Toch vraagt het vak Godsdienst/Levensbeschouwing mijns inziens in het bijzonder om een interpersoonlijk competente docent. Godsdienst/Levensbeschouwing heeft altijd te maken met zingeving, levensvragen en het betekenis geven aan de werkelijkheid. Wanneer het goed is, geeft het vak zicht op de veelkleurigheid van antwoorden die mensen door de eeuwen heen tot nu toe hebben gezocht en gevonden. Het

overdragen van kennis speelt hierbij een grote rol. In de situatie waar kennis wordt overgedragen zijn docent en leerlingen toeschouwers. Zij kijken naar vragen en antwoorden van anderen. Er is enige afstand tussen de lesstof en de leerlingen.

Daarnaast doet deze kennis ook een beroep op docent en leerling zelf: hoe verhoud ik mij tot deze kennis? Wat betekent dit voor mij? Op het moment dat zowel docent als leerlingen hun eigen levensbeschouwing gaan verwoorden en delen, worden zij deelnemers. Het gaat over henzelf. Het leven van docent en

leerlingen wordt onderwerp van gesprek. Voorwaarde voor dit gesprek is een klimaat waarin de deelnemers het aandurven om hardop na te denken en hun hart te laten spreken. De docent is verantwoordelijk voor het scheppen van dit klimaat en daarbij is de interpersoonlijke competentie onmisbaar. Het specifieke karakter van het vak Godsdienst/Levensbeschouwing wordt dus gevormd door het feit dat dit vak altijd te maken heeft met zingeving en levensvragen. Naast kennis van zingeving en levensvragen gaat het bij Godsdienst/Levensbeschouwing ook over de vraag hoe leerlingen en docent zich verhouden tot deze kennis. Daarmee onderscheidt het vak Godsdienst/Levensbeschouwing zich van andere vakken. Wil een docent het proces van toeschouwer naar deelnemer vorm laten krijgen, dan is de interpersoonlijke competentie daarbij onmisbaar. Deze competentie zorgt er namelijk voor dat leerlingen het aandurven om woorden te geven aan hun levensbeschouwing en zo het gesprek hierover durven aangaan.

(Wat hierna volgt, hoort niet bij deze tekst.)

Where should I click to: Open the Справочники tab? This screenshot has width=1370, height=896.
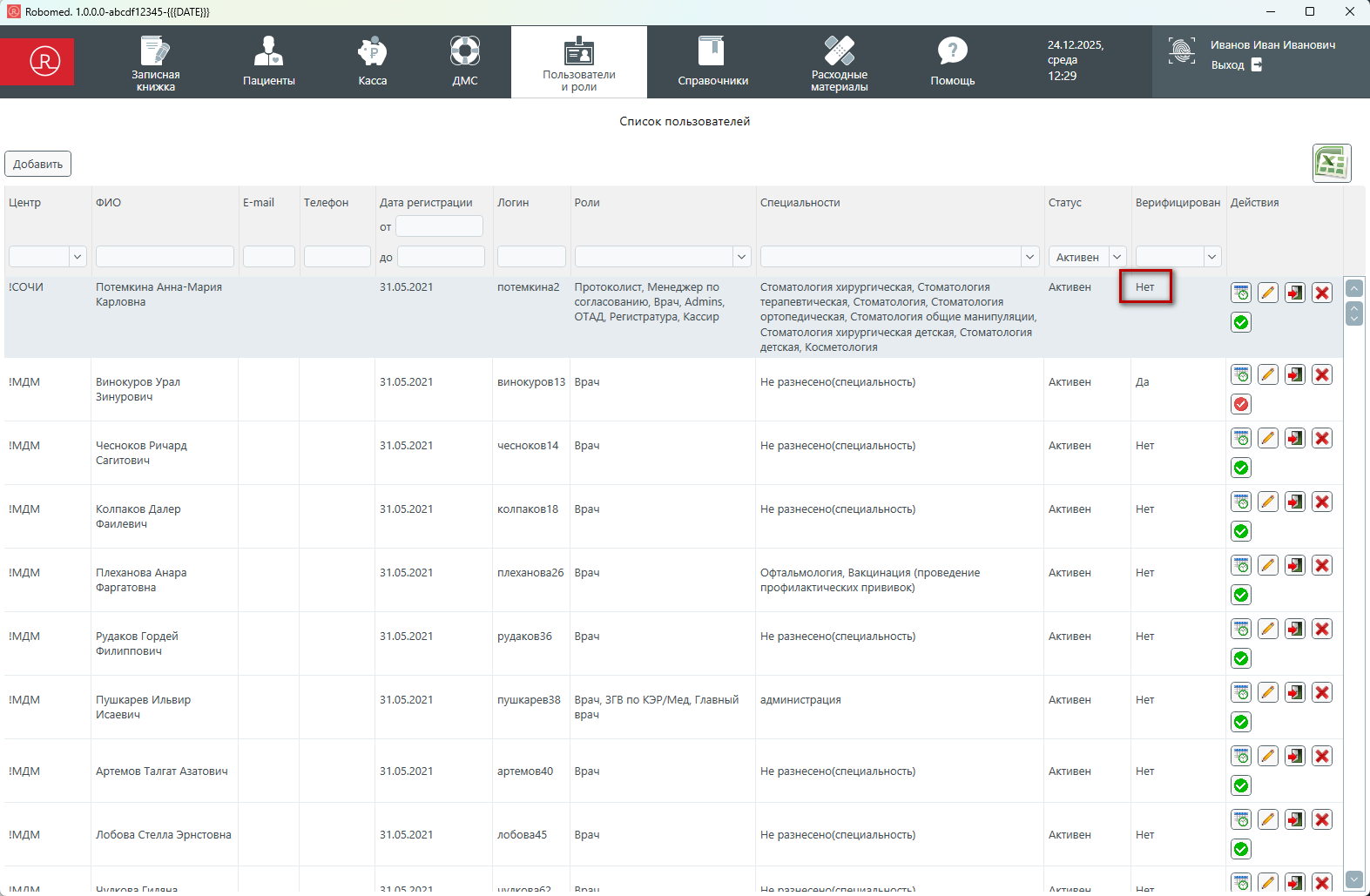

Er wordt veel onderzoek gedaan naar (de kwaliteit van) onderwijs en de beïnvloeding hiervan. Ik noem in mijn onderzoek de Universiteit van Amsterdam en het PISA onderzoek. Uit deze beide onderzoeken blijkt dat de meningen over de beïnvloeding van de kwaliteit van onderwijs verschillen. De Universiteit van Amsterdam stelt dat, wanneer je de kwaliteit van het onderwijs wilt verbeteren, je moet werken aan de relaties van docenten met hun leerlingen. “Affectieve relaties tussen leraren en leerlingen zijn een betekenisvolle factor in de beïnvloeding van leergedrag en leeropbrengsten.”54 De interpersoonlijke

competentie speelt in de uitkomst van dit onderzoek dus een grote rol.

De uitkomst van het PISA onderzoek daarentegen laat zien dat de hoogst scorende deelnemer, Finland, voornamelijk zo hoog scoort vanwege de -zonder uitzondering- universitair opgeleide docenten. Uit dit onderzoek blijkt dus dat je, wanneer je de kwaliteit van het onderwijs wilt verbeteren, naar de didactische en vakinhoudelijke competenties zou moeten kijken.

Ook uit mijn eigen onderzoek onder collega docenten Godsdienst/Levensbeschouwing blijkt dat de beide competenties, de interpersoonlijke en de vakdidactische en -inhoudelijke competentie, om de eerste plaats strijden.

Ik vermoed dat na het lezen van mijn onderzoek duidelijk is welke competentie mijns inziens bovenaan zou moeten staan. Zoals al vaak gezegd: ieder leerproces is gebaat bij een interpersoonlijk competente docent. Ik gun iedere leerling een docent die oog voor haar heeft. Maar het vak Godsdienst/Levensbeschouwing, met al haar veelkleurigheid, diepgang en perspectief, vraagt in het bijzonder om een docent die in staat is om een krachtige leeromgeving te scheppen waarin zijzelf, samen met leerlingen, op weg kan gaan. Het antwoord op de vraag of een docent Godsdienst/Levensbeschouwing meer dan een andere docent interpersoonlijk competent zou moeten zijn, is mijns inziens dus van harte “ja”.

Tijdens het schrijven van dit onderzoek heb ik vaak gedacht aan de tekst uit 1 Korintiërs 13: “Ons resten geloof, hoop en liefde, deze drie, maar de grootste daarvan is de liefde” of, zoals we thuis vaak meezingen met Herman Boon: “Als ik de liefde niet heb, dan ben ik net een drumstel zonder stokken.” Vertaald naar de onderwijspraktijk: er zijn zeven competenties voor leraren, maar de belangrijkste daarvan voor de docent Godsdienst/Levensbeschouwing is de interpersoonlijke.